Misinformation can be even more impactful when influential people spread it.

Teradata recently organized a Global Hackathon to find solutions to tackle the COVID-19 crisis, both from a medical and non-medical perspective.

There were around 70 great ideas submitted by various teams globally and 25 of those ideas were selected for the Hackathon. Our team was among the 25 selected.

Our Idea was to build a tool which can detect the misinformation of health news related to COVID-19.

The importance of such tools can be explained by the below:

Fact Checkers
- Manual, slow and involves lot of effort
- Not accessible to everyone
- Usually domain experts – doctors to debunk myths
- Fact checking not the primary job for doctors
Automated fake health news identification
- Completely automated
- Quick response
- Ability to learn by “examples”
- Ability to process a lot information frequently
- Cost effective

Our solution was emphasized mostly on the below points:

Uses techniques in Artificial Intelligence
Uses Supervised Learning – Learning with examples
Completely automated with no human intervention
Provides web based easy access – no apps required
Provides API for seamless integration into 3^rd party apps and chatbots
Can be exposed as “software as a service” to identify fake health myths
Can save human lives

Some of the use cases of automated tools:

Users can check the veracity of the health news using this tool
Publishers can use this tool to validate before publishing
Naïve users can verify information before forwarding the information
Social media networks can use this tool to validate the accuracy of the claim in the post/tweet itself
Third party app developers can utilize our web-based API for integration into their apps
Health chat bots can also leverage our API for first level verification.

Now let’s discuss our approach to bring a solution to the idea.
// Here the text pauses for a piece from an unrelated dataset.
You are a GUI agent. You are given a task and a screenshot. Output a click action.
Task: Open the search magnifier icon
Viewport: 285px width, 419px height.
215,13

We took the below steps:

Collected a dataset of 1200+ fake/myths and genuine health news
Around 600 were fake, 600 were genuine.
Used NLP pipeline to do required modelling to learn the patterns of fake health tips and myths
Created “Fake-o-meter” - an automated fake news classifier which tells the probability of the given news being fake; achieves an accuracy of 90%
Used Vantage for training the models
Created a web-based API which can be easily integrated with other apps
Integrated with a web-based user interface in Flask for easy usage

We even created Word clouds for both Genuine and Fake News data sets – the output was something like this.
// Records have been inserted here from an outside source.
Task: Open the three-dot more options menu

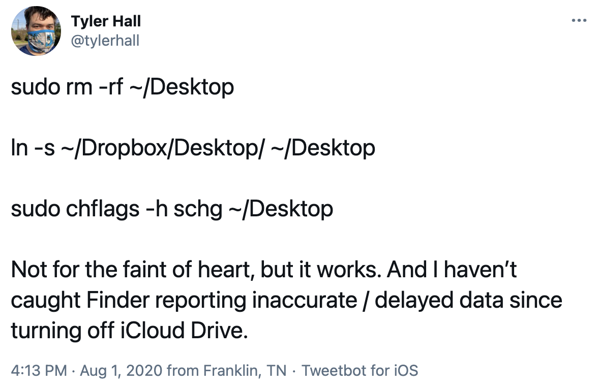Action: click(579, 20)
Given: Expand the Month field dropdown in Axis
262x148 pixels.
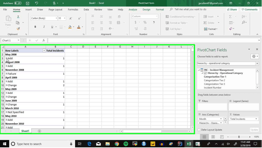Looking at the screenshot, I should (221, 119).
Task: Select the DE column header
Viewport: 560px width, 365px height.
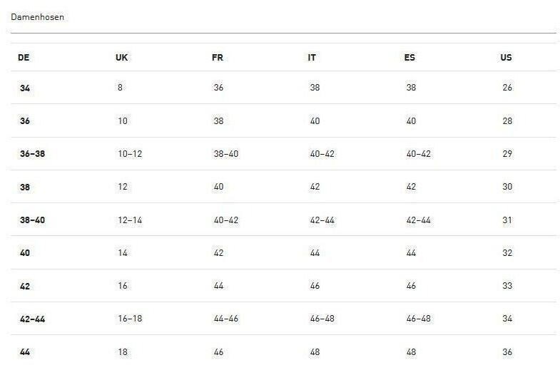Action: (x=24, y=58)
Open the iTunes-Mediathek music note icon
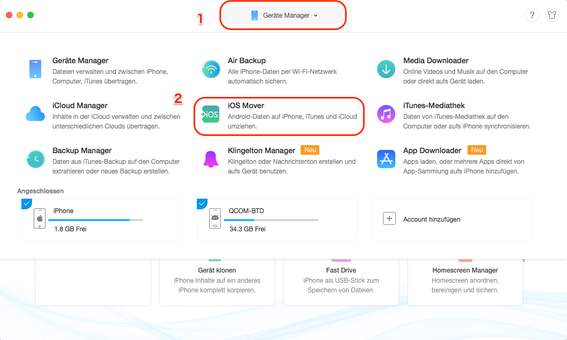The image size is (567, 340). (x=386, y=115)
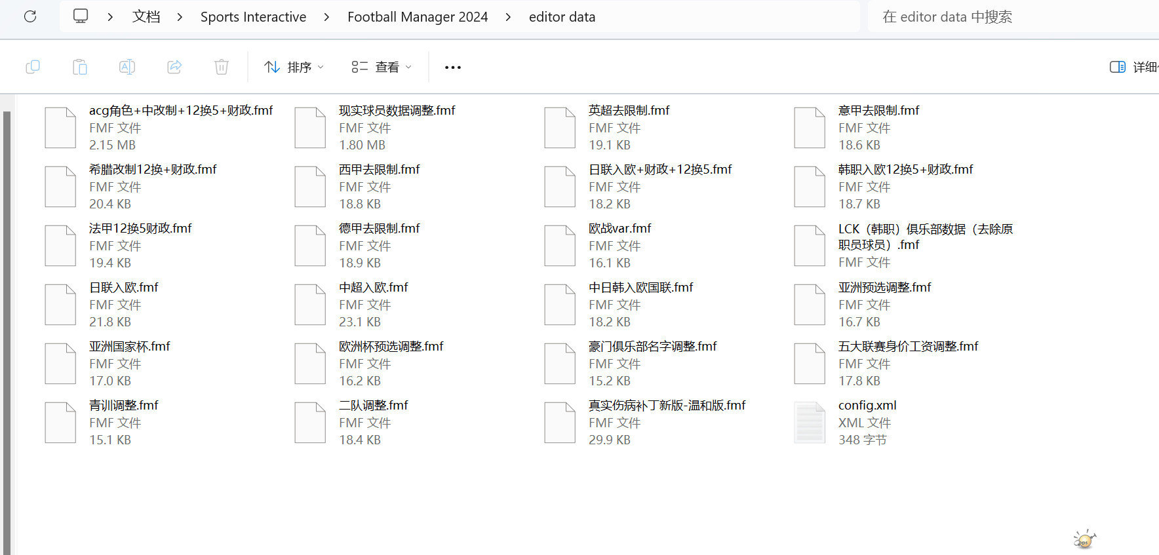Click the refresh icon in address bar
This screenshot has height=555, width=1159.
pos(30,16)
Please note, the word cloud is made of the 1200+ datasets that we collected. It may differ with more datasets.

Genuine News

Fake News

We also created WordClouds from Text Analysis in Vantage Appcenter showing the positive (Green) and negative (Red) sentiments involved with the datasets of COVID-19
Picture1-(2).png

Below are the Implementation Details:

Collected dataset from social media platforms and labeled them as ‘Fake’ or ‘Genuine’ accordingly by cross verifying proper sources
Used these “examples” to train a Machine Learning model which can predict if a new claim is Fake or Genuine based on its past observations
The NLP workflow involves stop-words removal, punctuations, lemmatizing/stemming, etc.
Used Vantage text analytic functions to have a clean corpus and divide the datasets into Train and Validation sets
Feature extraction techniques like TF-IDF* were used
TextClassification functions in Vantage were used for creating a model from these features
Use the model on test data sets and accuracy of the classification is measured

*As per Wikipedia, TF-IDF, short for Term Frequency–Inverse Document Frequency, is a numerical statistic that is intended to reflect how important a word is to a document in a collection or corpus. It is often used as a weighting factor in searches of information retrieval, text mining, and user modeling. The TF-IDF value increases proportionally to the number of times a word appears in the document and is offset by the number of documents in the corpus that contain the word, which helps to adjust for the fact that some words appear more frequently in general.

Results:
Below are some of the models used, along with the accuracy score:
Picture1-(3).png

Vantage functions used in the model training and prediction are as follows:

NaiveBayesTextClassifierTrainer
NaiveBayesTextClassifierPredict
TextClassifierTrainer
TextClassifier
TextClassifierEvaluator

Although the model is ready for predicting the authenticity of news, it has a few limitations:

Not a replacement for doctor/health care professional
Has false positives and false negatives
Any advice should be taken after consulting health care professionals
Limited by the quality of training data. What goes in comes out!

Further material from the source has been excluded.